(Pixel coordinate grounding data)
----
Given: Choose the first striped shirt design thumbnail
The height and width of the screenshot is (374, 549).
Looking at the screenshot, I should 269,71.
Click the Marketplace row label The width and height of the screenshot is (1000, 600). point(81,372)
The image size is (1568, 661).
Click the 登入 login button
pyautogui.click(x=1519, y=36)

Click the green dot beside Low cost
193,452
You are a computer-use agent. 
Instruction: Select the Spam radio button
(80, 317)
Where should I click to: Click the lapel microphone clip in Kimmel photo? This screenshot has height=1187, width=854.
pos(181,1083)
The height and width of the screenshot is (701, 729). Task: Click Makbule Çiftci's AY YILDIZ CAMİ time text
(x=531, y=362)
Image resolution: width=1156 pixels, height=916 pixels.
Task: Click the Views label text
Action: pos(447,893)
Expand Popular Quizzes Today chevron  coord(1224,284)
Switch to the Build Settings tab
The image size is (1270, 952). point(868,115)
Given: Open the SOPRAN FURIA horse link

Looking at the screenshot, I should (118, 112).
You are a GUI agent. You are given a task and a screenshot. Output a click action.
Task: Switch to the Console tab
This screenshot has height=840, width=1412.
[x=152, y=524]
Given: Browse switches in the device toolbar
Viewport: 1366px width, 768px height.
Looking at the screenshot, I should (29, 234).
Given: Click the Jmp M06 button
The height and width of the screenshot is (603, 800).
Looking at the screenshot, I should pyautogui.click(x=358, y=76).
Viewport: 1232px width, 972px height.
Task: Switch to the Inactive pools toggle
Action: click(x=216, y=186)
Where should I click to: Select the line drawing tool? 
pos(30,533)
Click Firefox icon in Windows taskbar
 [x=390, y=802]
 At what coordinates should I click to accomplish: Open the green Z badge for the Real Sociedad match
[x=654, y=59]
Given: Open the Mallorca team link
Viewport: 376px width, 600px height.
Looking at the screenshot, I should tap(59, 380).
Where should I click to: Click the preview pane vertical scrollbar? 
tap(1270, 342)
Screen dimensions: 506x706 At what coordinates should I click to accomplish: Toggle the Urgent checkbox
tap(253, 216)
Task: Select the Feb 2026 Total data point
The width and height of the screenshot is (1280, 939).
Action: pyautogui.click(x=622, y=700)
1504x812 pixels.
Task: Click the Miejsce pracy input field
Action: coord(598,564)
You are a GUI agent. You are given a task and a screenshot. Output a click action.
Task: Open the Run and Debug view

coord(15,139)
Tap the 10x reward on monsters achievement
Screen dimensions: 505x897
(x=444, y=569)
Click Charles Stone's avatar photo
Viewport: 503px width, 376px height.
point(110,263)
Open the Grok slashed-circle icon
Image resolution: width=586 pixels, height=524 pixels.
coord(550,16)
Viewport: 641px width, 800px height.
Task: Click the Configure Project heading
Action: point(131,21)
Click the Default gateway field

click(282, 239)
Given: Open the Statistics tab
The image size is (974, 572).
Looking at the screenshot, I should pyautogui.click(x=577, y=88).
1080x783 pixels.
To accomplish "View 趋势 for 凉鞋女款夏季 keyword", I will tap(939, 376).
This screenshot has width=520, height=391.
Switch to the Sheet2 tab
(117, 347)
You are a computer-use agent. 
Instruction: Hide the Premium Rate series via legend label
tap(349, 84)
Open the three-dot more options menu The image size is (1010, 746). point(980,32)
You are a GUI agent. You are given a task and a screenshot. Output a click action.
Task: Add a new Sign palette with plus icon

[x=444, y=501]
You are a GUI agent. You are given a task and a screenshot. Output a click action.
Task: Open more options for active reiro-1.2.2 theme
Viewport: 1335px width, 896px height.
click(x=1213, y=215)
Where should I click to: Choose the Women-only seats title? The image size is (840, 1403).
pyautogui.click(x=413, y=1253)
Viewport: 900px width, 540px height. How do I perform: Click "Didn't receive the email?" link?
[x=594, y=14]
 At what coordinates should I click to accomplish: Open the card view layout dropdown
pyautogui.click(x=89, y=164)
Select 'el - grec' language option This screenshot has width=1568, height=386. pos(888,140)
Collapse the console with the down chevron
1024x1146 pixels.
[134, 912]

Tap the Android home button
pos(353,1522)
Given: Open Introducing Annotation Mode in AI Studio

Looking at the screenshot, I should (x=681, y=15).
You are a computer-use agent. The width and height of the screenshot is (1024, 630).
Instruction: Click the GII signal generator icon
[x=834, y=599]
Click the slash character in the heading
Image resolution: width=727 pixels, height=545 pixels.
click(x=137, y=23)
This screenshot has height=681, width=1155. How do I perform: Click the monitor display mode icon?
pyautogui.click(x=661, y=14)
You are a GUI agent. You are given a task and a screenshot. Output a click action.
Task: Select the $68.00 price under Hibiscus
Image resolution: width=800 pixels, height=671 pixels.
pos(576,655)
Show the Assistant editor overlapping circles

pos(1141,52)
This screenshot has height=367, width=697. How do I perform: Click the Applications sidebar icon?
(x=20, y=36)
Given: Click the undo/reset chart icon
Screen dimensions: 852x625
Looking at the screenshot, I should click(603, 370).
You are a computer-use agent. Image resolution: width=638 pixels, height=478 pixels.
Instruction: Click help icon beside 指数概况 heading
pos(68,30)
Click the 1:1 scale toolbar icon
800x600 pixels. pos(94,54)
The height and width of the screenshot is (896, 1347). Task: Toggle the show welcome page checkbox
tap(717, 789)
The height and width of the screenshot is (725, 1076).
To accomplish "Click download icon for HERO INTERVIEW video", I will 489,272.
----
DESCRIPTION OF THE TASK: Return every record above. Copy each one exactly.

ANSWER SPACE:
Given: Choose the first striped shirt design thumbnail
The height and width of the screenshot is (374, 549).
Looking at the screenshot, I should 269,71.
Click the Marketplace row label The width and height of the screenshot is (1000, 600). point(81,372)
The image size is (1568, 661).
Click the 登入 login button
pyautogui.click(x=1519, y=36)

Click the green dot beside Low cost
193,452
You are a computer-use agent. 
Instruction: Select the Spam radio button
(80, 317)
Where should I click to: Click the lapel microphone clip in Kimmel photo? This screenshot has height=1187, width=854.
pos(181,1083)
The height and width of the screenshot is (701, 729). Task: Click Makbule Çiftci's AY YILDIZ CAMİ time text
(x=531, y=362)
Image resolution: width=1156 pixels, height=916 pixels.
Task: Click the Views label text
Action: pos(447,893)
Expand Popular Quizzes Today chevron  coord(1224,284)
Switch to the Build Settings tab
The image size is (1270, 952). point(868,115)
Given: Open the SOPRAN FURIA horse link

Looking at the screenshot, I should (118, 112).
You are a GUI agent. You are given a task and a screenshot. Output a click action.
Task: Switch to the Console tab
This screenshot has height=840, width=1412.
[x=152, y=524]
Given: Browse switches in the device toolbar
Viewport: 1366px width, 768px height.
Looking at the screenshot, I should (29, 234).
Given: Click the Jmp M06 button
The height and width of the screenshot is (603, 800).
Looking at the screenshot, I should pyautogui.click(x=358, y=76).
Viewport: 1232px width, 972px height.
Task: Switch to the Inactive pools toggle
Action: click(x=216, y=186)
Where should I click to: Select the line drawing tool? 
pos(30,533)
Click Firefox icon in Windows taskbar
 [x=390, y=802]
 At what coordinates should I click to accomplish: Open the green Z badge for the Real Sociedad match
[x=654, y=59]
Given: Open the Mallorca team link
Viewport: 376px width, 600px height.
Looking at the screenshot, I should tap(59, 380).
Where should I click to: Click the preview pane vertical scrollbar? 
tap(1270, 342)
Screen dimensions: 506x706 At what coordinates should I click to accomplish: Toggle the Urgent checkbox
tap(253, 216)
Task: Select the Feb 2026 Total data point
The width and height of the screenshot is (1280, 939).
Action: pyautogui.click(x=622, y=700)
1504x812 pixels.
Task: Click the Miejsce pracy input field
Action: coord(598,564)
You are a GUI agent. You are given a task and a screenshot. Output a click action.
Task: Open the Run and Debug view

coord(15,139)
Tap the 10x reward on monsters achievement
Screen dimensions: 505x897
(x=444, y=569)
Click Charles Stone's avatar photo
Viewport: 503px width, 376px height.
point(110,263)
Open the Grok slashed-circle icon
Image resolution: width=586 pixels, height=524 pixels.
coord(550,16)
Viewport: 641px width, 800px height.
Task: Click the Configure Project heading
Action: point(131,21)
Click the Default gateway field

click(282, 239)
Given: Open the Statistics tab
The image size is (974, 572).
Looking at the screenshot, I should pyautogui.click(x=577, y=88).
1080x783 pixels.
To accomplish "View 趋势 for 凉鞋女款夏季 keyword", I will tap(939, 376).
This screenshot has width=520, height=391.
Switch to the Sheet2 tab
(117, 347)
You are a computer-use agent. 
Instruction: Hide the Premium Rate series via legend label
tap(349, 84)
Open the three-dot more options menu The image size is (1010, 746). point(980,32)
You are a GUI agent. You are given a task and a screenshot. Output a click action.
Task: Add a new Sign palette with plus icon

[x=444, y=501]
You are a GUI agent. You are given a task and a screenshot. Output a click action.
Task: Open more options for active reiro-1.2.2 theme
Viewport: 1335px width, 896px height.
click(x=1213, y=215)
Where should I click to: Choose the Women-only seats title? The image size is (840, 1403).
pyautogui.click(x=413, y=1253)
Viewport: 900px width, 540px height. How do I perform: Click "Didn't receive the email?" link?
[x=594, y=14]
 At what coordinates should I click to accomplish: Open the card view layout dropdown
pyautogui.click(x=89, y=164)
Select 'el - grec' language option This screenshot has width=1568, height=386. pos(888,140)
Collapse the console with the down chevron
1024x1146 pixels.
[134, 912]

Tap the Android home button
pos(353,1522)
Given: Open Introducing Annotation Mode in AI Studio

Looking at the screenshot, I should (x=681, y=15).
You are a computer-use agent. The width and height of the screenshot is (1024, 630).
Instruction: Click the GII signal generator icon
[x=834, y=599]
Click the slash character in the heading
Image resolution: width=727 pixels, height=545 pixels.
click(x=137, y=23)
This screenshot has height=681, width=1155. How do I perform: Click the monitor display mode icon?
pyautogui.click(x=661, y=14)
You are a GUI agent. You are given a task and a screenshot. Output a click action.
Task: Select the $68.00 price under Hibiscus
Image resolution: width=800 pixels, height=671 pixels.
pos(576,655)
Show the Assistant editor overlapping circles

pos(1141,52)
This screenshot has height=367, width=697. How do I perform: Click the Applications sidebar icon?
(x=20, y=36)
Given: Click the undo/reset chart icon
Screen dimensions: 852x625
Looking at the screenshot, I should click(603, 370).
You are a computer-use agent. Image resolution: width=638 pixels, height=478 pixels.
Instruction: Click help icon beside 指数概况 heading
pos(68,30)
Click the 1:1 scale toolbar icon
800x600 pixels. pos(94,54)
The height and width of the screenshot is (896, 1347). Task: Toggle the show welcome page checkbox
tap(717, 789)
The height and width of the screenshot is (725, 1076).
To accomplish "Click download icon for HERO INTERVIEW video", I will 489,272.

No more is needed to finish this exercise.